Just soaped my last few ounces and a tear fell down my cheek! I have bought so many lavender FO's and then I found a great one, then it's gone
I wish I had 436.00 so I could buy the drum!!!

Does anyone know of anything close to my sweet Tassi?


----------



## Lynnz (Sep 29, 2010)

Im feeling your pain!!!! Maybe there is a group out there doing a co-op or something of the likes. I have my fingers crossed that someone picks these oils up then you can continue to purchase it :0)


----------



## agriffin (Sep 29, 2010)

All the hype...someone's bound to pick it up.  I bet someone buys the company and continues it.


----------



## tomara (Feb 1, 2011)

/bump

Any updates to this or know of a nice alternative.  I keep holding out buying a lavender, but I am losing the battle.

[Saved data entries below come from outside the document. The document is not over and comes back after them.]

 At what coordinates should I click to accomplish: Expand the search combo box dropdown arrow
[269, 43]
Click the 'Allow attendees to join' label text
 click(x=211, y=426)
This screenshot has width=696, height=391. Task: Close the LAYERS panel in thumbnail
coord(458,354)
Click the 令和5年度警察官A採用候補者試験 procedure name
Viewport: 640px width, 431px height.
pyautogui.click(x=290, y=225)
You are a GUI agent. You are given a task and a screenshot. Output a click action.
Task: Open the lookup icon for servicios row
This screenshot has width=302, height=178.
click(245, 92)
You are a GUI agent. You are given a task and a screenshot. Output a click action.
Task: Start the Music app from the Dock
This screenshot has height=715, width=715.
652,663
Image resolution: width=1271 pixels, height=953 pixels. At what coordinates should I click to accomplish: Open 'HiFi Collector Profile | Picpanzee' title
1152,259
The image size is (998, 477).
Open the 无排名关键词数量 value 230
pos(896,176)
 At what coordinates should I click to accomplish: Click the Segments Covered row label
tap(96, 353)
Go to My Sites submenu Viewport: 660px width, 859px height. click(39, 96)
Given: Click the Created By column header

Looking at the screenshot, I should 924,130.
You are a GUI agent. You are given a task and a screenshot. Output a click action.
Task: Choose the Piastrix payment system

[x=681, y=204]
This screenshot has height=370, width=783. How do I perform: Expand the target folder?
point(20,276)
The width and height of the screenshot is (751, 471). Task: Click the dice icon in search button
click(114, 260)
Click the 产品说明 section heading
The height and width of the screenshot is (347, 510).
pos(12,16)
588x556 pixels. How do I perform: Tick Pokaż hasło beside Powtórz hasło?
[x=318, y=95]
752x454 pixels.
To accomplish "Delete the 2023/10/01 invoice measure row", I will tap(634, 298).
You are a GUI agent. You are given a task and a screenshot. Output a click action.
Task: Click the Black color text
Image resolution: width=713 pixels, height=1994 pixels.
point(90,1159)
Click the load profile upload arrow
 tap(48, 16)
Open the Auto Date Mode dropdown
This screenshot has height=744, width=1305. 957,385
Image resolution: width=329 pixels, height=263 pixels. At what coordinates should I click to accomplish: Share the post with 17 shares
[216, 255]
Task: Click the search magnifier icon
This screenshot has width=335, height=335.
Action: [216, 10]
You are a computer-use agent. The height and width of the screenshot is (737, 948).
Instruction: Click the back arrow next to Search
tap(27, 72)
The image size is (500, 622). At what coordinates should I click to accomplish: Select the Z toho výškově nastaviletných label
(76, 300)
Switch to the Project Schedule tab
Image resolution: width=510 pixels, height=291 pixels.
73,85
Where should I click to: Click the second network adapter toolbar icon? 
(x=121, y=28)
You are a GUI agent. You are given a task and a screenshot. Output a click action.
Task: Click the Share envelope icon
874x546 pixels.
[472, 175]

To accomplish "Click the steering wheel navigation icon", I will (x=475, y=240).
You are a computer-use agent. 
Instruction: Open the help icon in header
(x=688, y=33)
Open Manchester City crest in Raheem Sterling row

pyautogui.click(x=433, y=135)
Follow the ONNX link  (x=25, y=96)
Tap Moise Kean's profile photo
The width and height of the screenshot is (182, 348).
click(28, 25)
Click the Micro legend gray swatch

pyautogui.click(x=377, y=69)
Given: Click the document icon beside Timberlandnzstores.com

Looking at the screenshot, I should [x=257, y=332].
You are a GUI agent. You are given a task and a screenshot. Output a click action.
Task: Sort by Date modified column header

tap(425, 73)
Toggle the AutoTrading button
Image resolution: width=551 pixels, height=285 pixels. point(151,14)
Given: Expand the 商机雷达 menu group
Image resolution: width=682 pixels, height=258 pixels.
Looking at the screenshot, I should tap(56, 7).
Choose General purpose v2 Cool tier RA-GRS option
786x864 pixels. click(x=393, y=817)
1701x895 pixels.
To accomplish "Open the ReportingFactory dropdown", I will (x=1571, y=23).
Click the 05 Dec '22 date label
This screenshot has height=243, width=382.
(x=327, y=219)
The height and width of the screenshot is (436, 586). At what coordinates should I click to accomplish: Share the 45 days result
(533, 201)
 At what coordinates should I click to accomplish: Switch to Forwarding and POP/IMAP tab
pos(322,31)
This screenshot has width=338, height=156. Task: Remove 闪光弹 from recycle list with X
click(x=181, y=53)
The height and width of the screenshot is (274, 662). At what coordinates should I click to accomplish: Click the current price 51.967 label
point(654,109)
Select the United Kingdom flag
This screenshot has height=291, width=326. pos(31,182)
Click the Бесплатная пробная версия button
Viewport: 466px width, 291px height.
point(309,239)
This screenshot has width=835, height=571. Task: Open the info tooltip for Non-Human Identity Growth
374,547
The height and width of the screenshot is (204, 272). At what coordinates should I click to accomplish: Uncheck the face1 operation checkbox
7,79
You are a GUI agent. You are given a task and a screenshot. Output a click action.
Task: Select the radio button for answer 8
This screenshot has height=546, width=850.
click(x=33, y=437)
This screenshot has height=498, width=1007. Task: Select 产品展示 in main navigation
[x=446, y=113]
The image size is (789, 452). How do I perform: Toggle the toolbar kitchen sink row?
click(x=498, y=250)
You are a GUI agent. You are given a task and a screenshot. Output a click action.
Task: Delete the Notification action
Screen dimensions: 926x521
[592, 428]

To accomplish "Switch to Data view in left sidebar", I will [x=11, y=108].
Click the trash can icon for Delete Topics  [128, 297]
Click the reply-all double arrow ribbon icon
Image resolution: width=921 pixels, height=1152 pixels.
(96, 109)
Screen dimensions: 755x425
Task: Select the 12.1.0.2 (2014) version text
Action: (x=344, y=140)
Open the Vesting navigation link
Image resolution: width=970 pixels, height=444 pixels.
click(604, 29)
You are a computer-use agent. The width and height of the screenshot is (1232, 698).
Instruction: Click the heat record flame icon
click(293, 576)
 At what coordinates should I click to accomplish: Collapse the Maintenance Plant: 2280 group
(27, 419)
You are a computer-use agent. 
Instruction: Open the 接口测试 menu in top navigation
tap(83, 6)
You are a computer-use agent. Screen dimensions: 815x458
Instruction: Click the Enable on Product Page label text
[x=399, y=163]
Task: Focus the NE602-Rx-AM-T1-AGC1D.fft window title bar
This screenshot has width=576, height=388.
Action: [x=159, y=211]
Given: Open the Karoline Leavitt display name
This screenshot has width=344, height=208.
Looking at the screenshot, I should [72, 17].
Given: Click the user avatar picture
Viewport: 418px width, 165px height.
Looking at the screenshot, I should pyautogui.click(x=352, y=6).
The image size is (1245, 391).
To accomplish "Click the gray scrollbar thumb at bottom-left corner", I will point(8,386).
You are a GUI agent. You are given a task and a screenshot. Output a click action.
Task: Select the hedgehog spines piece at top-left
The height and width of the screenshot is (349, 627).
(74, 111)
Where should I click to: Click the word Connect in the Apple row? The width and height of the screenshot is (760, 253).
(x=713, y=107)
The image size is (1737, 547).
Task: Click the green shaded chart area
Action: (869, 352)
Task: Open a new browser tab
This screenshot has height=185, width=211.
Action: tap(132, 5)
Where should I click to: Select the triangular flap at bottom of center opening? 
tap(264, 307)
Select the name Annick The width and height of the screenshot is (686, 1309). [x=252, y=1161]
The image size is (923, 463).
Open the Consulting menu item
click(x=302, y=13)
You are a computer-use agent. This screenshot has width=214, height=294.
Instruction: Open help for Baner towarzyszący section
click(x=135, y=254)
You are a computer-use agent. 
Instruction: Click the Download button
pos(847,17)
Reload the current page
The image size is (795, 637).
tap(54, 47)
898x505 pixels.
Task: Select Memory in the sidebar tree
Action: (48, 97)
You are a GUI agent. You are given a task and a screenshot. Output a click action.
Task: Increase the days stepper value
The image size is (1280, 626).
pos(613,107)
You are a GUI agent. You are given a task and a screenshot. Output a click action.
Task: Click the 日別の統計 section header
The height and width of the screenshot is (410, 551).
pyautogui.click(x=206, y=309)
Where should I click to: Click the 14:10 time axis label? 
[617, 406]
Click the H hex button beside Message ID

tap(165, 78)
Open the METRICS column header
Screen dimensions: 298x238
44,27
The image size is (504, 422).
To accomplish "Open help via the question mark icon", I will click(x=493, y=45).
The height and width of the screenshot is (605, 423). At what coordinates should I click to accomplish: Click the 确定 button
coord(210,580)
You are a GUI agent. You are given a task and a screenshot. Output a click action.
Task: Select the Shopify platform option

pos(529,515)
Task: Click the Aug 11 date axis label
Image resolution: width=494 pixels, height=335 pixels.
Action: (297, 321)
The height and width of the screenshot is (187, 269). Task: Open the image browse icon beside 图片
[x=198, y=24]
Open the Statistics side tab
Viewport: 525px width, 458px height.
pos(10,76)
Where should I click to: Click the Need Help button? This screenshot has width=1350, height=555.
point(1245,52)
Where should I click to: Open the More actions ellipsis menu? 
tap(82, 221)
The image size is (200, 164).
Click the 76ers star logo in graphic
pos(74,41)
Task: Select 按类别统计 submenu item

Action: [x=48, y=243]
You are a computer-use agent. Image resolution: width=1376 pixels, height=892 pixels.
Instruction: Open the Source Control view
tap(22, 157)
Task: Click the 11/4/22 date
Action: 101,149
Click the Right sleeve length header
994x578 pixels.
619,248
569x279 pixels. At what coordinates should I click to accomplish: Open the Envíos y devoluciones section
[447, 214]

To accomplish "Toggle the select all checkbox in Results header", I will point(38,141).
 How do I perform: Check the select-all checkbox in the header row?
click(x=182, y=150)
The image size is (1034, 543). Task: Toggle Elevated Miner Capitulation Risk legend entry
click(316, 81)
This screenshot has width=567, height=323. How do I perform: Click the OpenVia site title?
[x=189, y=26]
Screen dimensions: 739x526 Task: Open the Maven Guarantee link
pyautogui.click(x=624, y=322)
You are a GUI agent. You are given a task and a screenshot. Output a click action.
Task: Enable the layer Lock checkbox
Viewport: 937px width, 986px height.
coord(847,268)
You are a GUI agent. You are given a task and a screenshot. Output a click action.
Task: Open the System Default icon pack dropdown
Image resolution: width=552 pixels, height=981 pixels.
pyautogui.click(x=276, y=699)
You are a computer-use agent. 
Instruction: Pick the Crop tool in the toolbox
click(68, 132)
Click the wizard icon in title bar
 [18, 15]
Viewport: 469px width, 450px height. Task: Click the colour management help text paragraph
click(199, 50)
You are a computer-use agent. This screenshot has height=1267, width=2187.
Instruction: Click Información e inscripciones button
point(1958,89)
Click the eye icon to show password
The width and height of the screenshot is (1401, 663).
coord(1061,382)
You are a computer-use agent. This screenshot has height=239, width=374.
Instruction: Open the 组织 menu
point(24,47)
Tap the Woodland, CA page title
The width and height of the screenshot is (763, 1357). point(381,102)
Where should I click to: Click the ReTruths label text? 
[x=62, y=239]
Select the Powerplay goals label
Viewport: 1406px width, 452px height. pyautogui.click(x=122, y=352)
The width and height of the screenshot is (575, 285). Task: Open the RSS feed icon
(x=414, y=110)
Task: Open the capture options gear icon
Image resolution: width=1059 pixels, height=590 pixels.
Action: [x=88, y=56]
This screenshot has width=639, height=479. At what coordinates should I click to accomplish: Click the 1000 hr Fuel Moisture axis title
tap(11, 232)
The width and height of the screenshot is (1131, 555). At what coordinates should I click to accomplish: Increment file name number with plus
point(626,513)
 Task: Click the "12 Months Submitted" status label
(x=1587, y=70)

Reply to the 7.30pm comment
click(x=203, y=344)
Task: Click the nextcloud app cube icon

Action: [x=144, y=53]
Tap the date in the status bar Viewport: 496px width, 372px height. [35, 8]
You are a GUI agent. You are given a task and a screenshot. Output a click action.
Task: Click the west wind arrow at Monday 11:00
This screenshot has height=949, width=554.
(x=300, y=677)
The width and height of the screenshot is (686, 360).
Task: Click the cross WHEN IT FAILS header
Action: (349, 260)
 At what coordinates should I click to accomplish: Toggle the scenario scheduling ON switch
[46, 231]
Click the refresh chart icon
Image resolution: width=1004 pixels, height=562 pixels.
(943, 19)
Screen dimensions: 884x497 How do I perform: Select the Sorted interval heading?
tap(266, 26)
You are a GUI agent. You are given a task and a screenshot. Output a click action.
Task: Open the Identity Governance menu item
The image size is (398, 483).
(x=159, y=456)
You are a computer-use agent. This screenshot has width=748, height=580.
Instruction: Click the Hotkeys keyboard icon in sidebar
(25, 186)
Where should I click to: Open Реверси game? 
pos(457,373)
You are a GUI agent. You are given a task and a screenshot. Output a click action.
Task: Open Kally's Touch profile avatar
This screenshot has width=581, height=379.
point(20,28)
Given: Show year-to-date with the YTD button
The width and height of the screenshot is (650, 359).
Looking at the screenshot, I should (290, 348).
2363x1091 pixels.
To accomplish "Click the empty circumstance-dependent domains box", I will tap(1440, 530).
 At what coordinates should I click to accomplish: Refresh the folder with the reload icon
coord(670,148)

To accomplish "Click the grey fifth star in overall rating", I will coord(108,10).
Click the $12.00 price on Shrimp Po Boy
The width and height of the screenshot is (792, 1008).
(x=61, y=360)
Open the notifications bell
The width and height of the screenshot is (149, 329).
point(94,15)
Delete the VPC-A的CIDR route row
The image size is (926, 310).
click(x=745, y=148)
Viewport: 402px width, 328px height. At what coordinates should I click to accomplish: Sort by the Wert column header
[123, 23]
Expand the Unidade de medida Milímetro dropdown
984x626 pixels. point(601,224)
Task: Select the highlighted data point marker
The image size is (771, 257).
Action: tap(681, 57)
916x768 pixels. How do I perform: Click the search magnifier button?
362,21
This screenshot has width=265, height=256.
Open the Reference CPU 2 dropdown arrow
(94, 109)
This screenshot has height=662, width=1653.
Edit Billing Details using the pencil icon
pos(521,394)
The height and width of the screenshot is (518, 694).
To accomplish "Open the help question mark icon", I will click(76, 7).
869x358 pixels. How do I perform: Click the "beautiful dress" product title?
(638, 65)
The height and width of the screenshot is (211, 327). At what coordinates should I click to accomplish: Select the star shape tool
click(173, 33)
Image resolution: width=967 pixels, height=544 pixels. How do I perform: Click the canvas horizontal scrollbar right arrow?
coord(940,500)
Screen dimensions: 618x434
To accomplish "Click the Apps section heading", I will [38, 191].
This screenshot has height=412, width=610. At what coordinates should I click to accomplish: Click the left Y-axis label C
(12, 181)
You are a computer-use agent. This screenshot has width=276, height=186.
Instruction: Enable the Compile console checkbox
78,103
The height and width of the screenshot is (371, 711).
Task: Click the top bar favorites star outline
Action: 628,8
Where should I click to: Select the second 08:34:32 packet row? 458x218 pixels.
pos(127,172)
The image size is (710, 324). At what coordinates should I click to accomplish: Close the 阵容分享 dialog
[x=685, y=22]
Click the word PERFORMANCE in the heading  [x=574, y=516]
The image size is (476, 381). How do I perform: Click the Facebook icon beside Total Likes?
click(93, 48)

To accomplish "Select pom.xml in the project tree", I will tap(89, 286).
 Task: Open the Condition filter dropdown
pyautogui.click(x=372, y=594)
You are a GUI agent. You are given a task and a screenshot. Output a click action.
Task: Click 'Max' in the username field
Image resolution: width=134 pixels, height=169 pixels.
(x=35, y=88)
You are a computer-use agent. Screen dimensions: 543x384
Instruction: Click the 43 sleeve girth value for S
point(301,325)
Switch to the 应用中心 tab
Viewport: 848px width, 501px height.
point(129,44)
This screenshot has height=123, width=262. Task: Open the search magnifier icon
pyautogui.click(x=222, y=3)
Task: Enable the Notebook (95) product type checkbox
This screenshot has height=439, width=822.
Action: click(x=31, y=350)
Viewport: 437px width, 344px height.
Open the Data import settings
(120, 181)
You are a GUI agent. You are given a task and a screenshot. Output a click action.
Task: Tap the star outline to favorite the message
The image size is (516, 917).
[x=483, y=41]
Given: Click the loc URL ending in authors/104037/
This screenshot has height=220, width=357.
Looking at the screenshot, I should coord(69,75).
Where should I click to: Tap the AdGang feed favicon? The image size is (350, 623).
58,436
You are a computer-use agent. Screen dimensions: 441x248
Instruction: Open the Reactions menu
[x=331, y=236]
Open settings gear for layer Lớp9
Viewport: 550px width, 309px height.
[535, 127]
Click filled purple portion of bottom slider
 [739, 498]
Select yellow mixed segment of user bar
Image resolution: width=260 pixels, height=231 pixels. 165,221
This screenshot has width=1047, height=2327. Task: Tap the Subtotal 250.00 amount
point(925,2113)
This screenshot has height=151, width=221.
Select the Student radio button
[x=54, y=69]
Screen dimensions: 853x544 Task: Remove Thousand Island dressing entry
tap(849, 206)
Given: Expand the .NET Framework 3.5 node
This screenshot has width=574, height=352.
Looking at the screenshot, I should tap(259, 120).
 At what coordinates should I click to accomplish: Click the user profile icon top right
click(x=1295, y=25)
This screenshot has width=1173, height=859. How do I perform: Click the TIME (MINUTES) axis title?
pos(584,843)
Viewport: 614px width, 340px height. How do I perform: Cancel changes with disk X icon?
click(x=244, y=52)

Any suggestions are greatly appreciated..Thank you


----------



## krissy (Feb 1, 2011)

someone was wanting to buy a little bit if anyone had it so that they could dupe it for us... i dont know if anyone ever responded to them though.


----------



## carebear (Feb 1, 2011)

i thought it was being co-oped somewhere (the Dish?).  i believe it's still available if you buy 25#.


----------



## tomara (Feb 2, 2011)

carebear said:
			
		

> i thought it was being co-oped somewhere (the Dish?).  i believe it's still available if you buy 25#.



I did have a look over there, and I think I missed it.  Either way I do not have enough posts to do the co op I dont think.

I am a small potatoes soaper.  I couldn't even dream to buy 
25 lbs but thank you though.


----------



## judymoody (Feb 3, 2011)

MMS has been soliciting small samples in hopes of duplicating some of the more popular scents.


----------



## tomara (Feb 3, 2011)

I hope they succeed.  I am looking forward to trying it.


----------



## agriffin (Feb 3, 2011)

Yes, I think they're close!


----------